第三类，以RIDA为代表的不进行扩增的核酸检测技术。该类方法不依靠核酸扩增产生检测信号，而通过分子灯标的方法进行检测。以RIDA为例，该方法通过核酸切刻酶的活性，将和检测目的序列结合的分子灯标切开，产生荧光信号进行检测。该类方法由于核酸切刻酶种类有限，因此对目的序列限制较大。而且只能切刻DNA双链，不能直接检测RNA，因而并没有得到广泛的应用。

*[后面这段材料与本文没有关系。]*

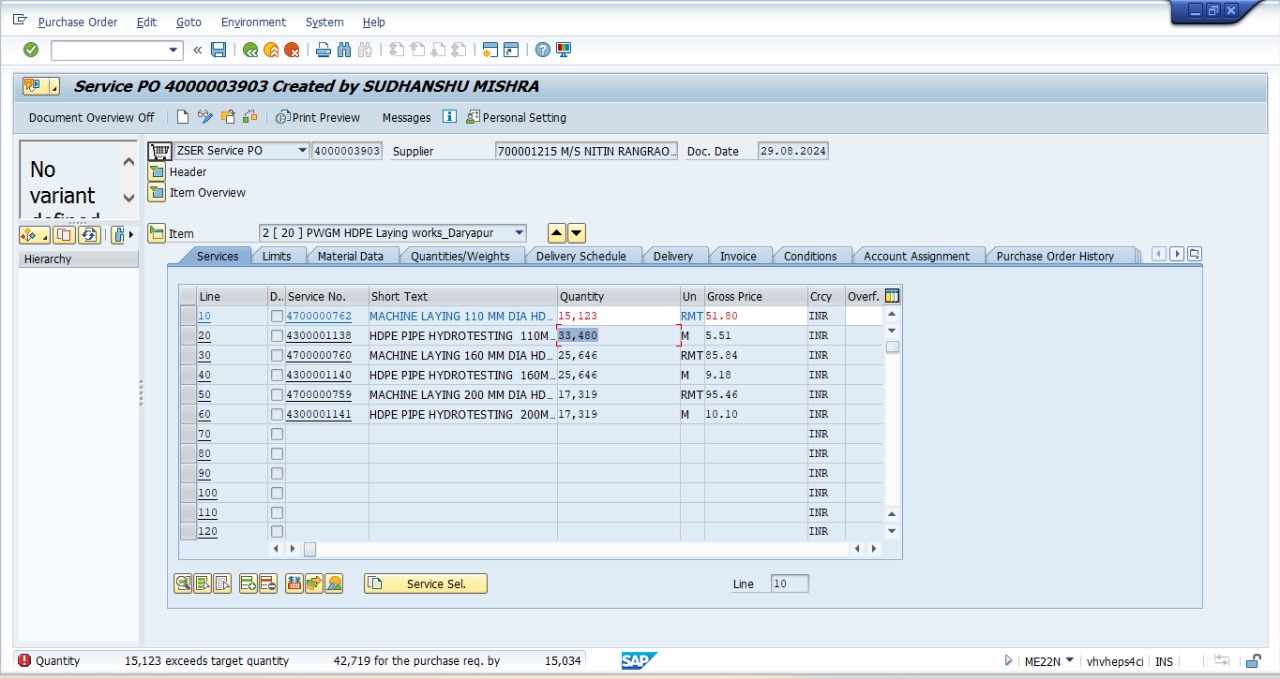
Task: Open the transaction command field dropdown
Action: click(174, 50)
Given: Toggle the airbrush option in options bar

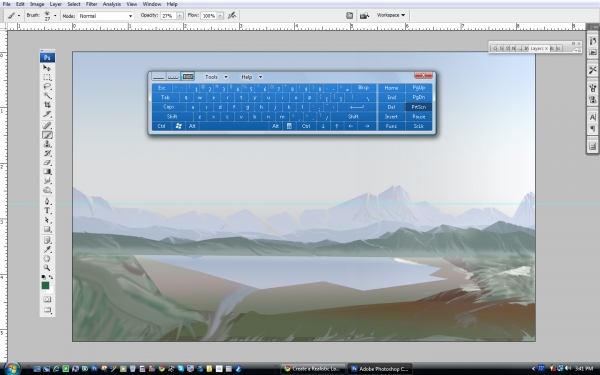Looking at the screenshot, I should (x=232, y=16).
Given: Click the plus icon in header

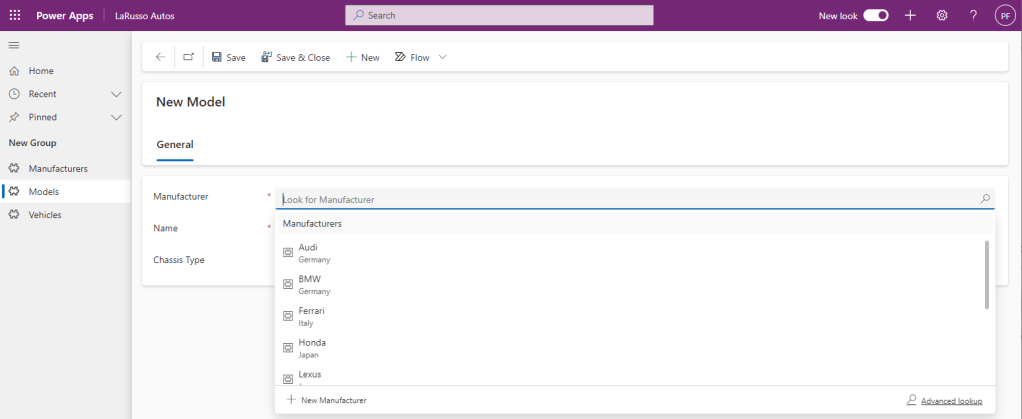Looking at the screenshot, I should (x=910, y=15).
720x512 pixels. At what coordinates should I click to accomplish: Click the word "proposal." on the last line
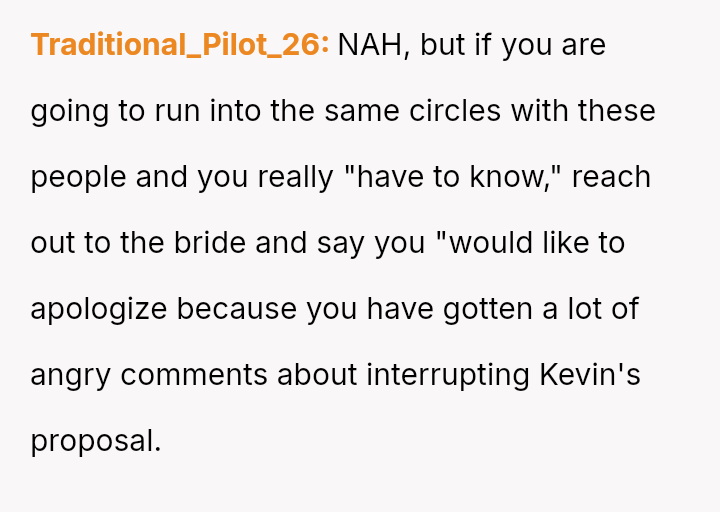(96, 440)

总之，核酸等温扩增技术在检验医学中体现出的最大的优势在于操作简单，检测时间较短，不需要依赖大型设备等几个方面。而目前的等温检测方法依然存在着一些缺欠，第一类技术方法由于需要在体系中加入连接酶、解旋酶等物质，需要多步反应完成，无法体现出操作简便的优势。第二类方法则对目的片段的保守性要求过高，引物设计复杂，容易引起气溶胶污染，其应用也受到了一定的限制。第三类方法还处于发展初期，RIDA方法需要切刻酶参与对检测目的序列提出了更高的要求，也没有得到广泛的应用。